“Reset”, chiesta la ricusazione del giudice che presiede il processo in abbreviato
Per le difese c'è un evidente incompatibilità tra il giudice dell'udienza preliminare e il giudice del rito alternativo
La Corte d’Appello di Catanzaro dovrà esprimersi sulla richiesta di ricusazione avanzata dal collegio difensivo nei confronti del giudice Fabiana Giacchetti. SI tratta del processo che in queste fasi si svolge nell’aula bunker di Catanzaro con il rito abbreviato, al quale hanno avuto accesso tutti gli esponenti della ‘ndrangheta cosentina inseriti nelle cosche “Lanzino-Patitucci” e “zingari” di via Popilia.

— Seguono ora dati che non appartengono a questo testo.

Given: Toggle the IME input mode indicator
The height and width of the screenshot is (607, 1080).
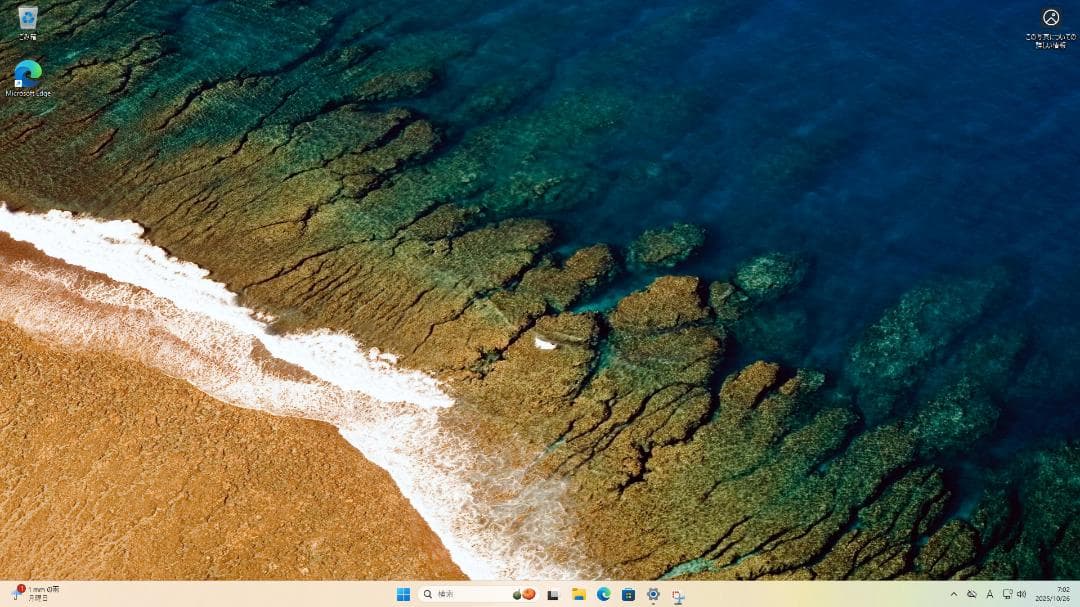Looking at the screenshot, I should pyautogui.click(x=989, y=593).
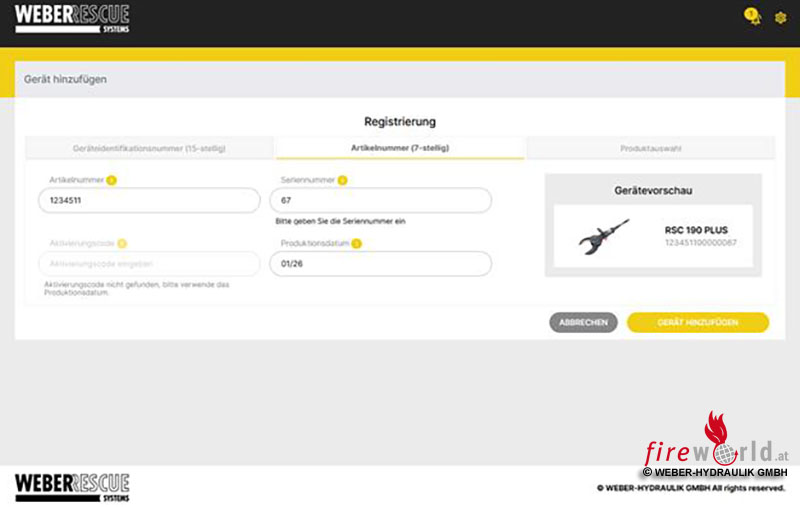Viewport: 800px width, 507px height.
Task: Click info icon next to Artikelnummer
Action: coord(112,180)
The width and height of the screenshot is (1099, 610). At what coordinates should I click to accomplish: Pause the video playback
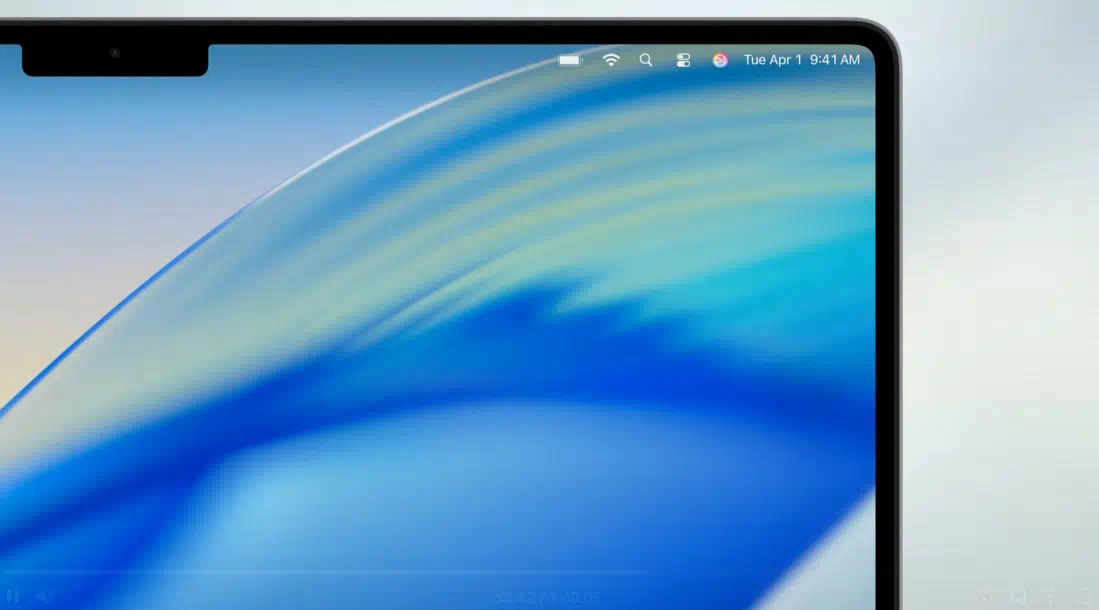tap(14, 597)
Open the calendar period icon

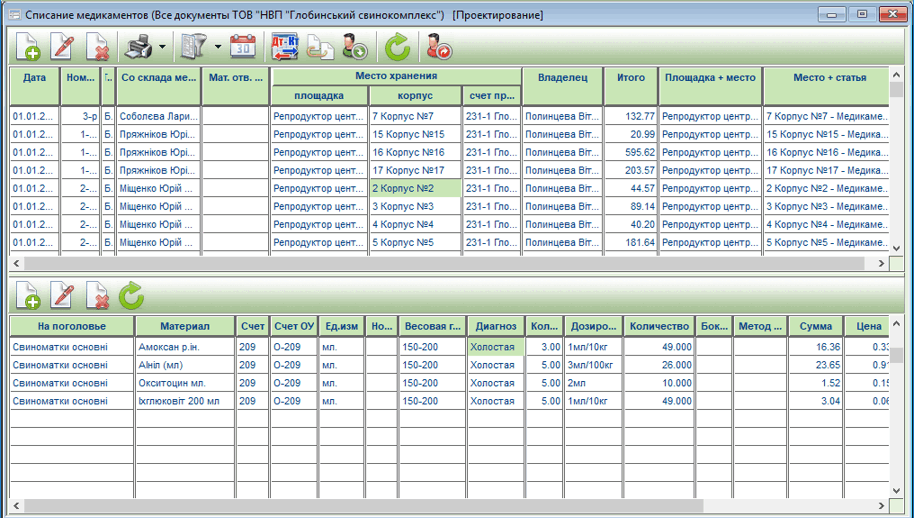[x=243, y=46]
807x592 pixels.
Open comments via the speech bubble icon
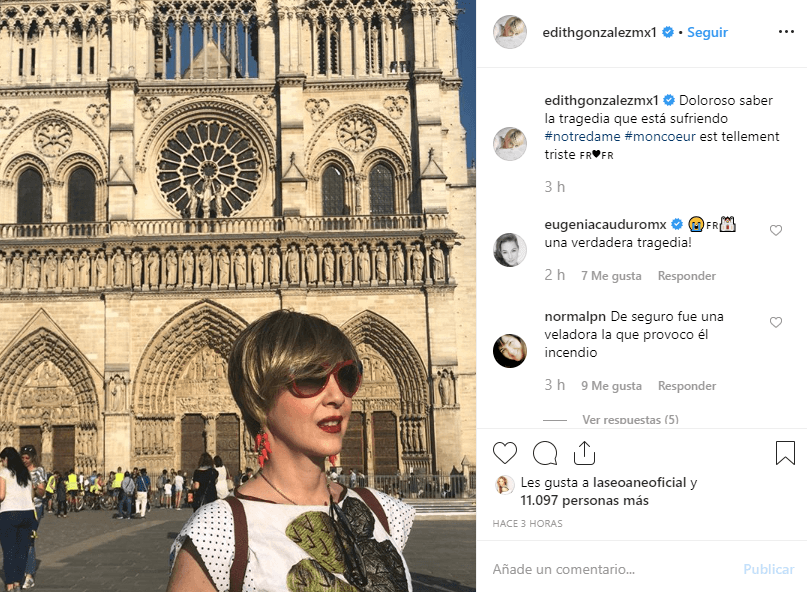click(544, 453)
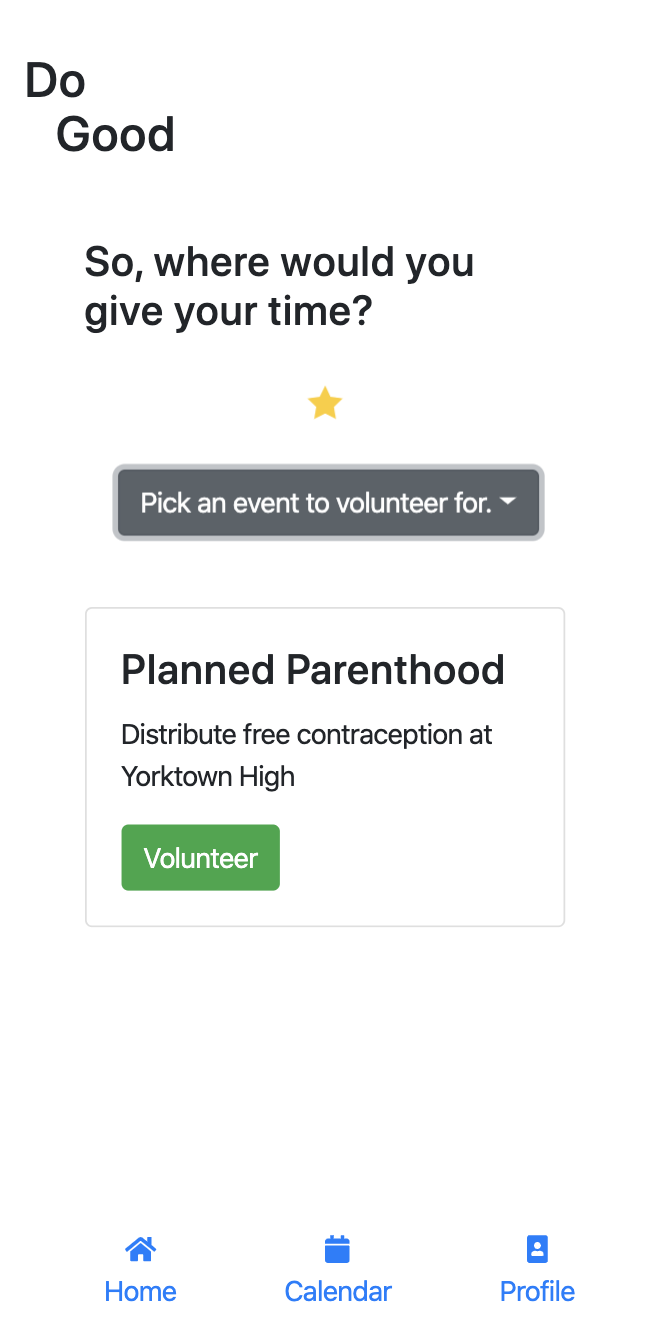650x1332 pixels.
Task: Tap the Home house icon
Action: coord(140,1249)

L’istanza è stata presentata in prima battuta dagli avvocati Giorgia Greco e Tanja Argirò. Gli altri difensori poi si sono associati chiedendo quindi che cambi il giudice del processo “Reset“, poiché la togata Fabiana Giacchetti ha anche presieduto l’udienza preliminare rinviando a giudizio più di 100 imputati. Questo perché la riforma Cartabia ha modificato la fase intermedia processuale, dando la possibilità al gup di entrare formalmente nel merito delle accuse. “Ragionevole previsione di condanna” la frase chiave con la quale vengono oggi processati gli imputati. Ebbene, per le difese di “Reset” la sua presenza è incompatibile con le regole del giusto processo.
I motivi della ricusazione
«La novella legislativa di cui al D.lgs 10 ottobre 2022 n. 150, (riforma Cartabia) ha introdotto, per l’udienza preliminare, il principio della “ragionevole previsione di condanna dell’imputato”, attraverso il quale si attribuisce al Giudice dell’udienza preliminare un ruolo dinamico e prognostico. In buona sostanza, il G.U.P. dovrà proiettarsi nella fase successiva del procedimento e, valutati gli atti a sua disposizione, operare un giudizio prognostico rispetto ad una previsione di condanna dell’imputato. (Cass. Pen. Sez. 6, sentenza del 10.05.2023 n. 19856) Il procedimento penale che occupa vede contestati, tra gli altri, reati a concorso necessario quali, ad esempio, il delitto di cui all’art. 416 bis c.p. e art. 74 D.P.R. 309/1990, per i quali, necessita, obbligatoriamente, un vaglio del giudicante rispetto alle singole posizioni, anche al fine di verificare la sussistenza del reato, nonché di ipotesi di reati – fine aggravati dall’art. 416 bis.1 c.p. nella duplice declinazione» si legge nel documento.
«Ad avviso di questa difesa -si evidenzia nella dichiarazione di ricusazione – è proprio con riferimento precipuo agli imputati del delitto di associazione mafiosa e di associazione dedita al narcotraffico, che si realizza, la causa di incompatibilità tra Giudice dell’udienza preliminare e Giudice del rito abbreviato, qualora, come nel caso di specie, il Giudicante che deciderà gli abbreviati sia il medesimo che ha emesso il decreto che dispone il giudizio sulla scorta “della previsione di condanna” di altri soggetti, concorrente/i nel medesimo reato».
La questione di legittimità costituzionale
Nel corso dell’ultima udienza, già movimentata per la decisione di Francesco Greco di collaborare con la giustizia e di Roberto Porcaro di porre in “stand-by” il percorso dichiarativo con la Dda di Catanzaro, è stata posta anche una questione di legittimità costituzionale, sollevata in via preliminare dagli avvocati Fiorella Bozzarello, Raffaele Brescia e Cesare Badolato. Anche in questo caso le altre difese hanno sostenuto la richiesta dei tre colleghi.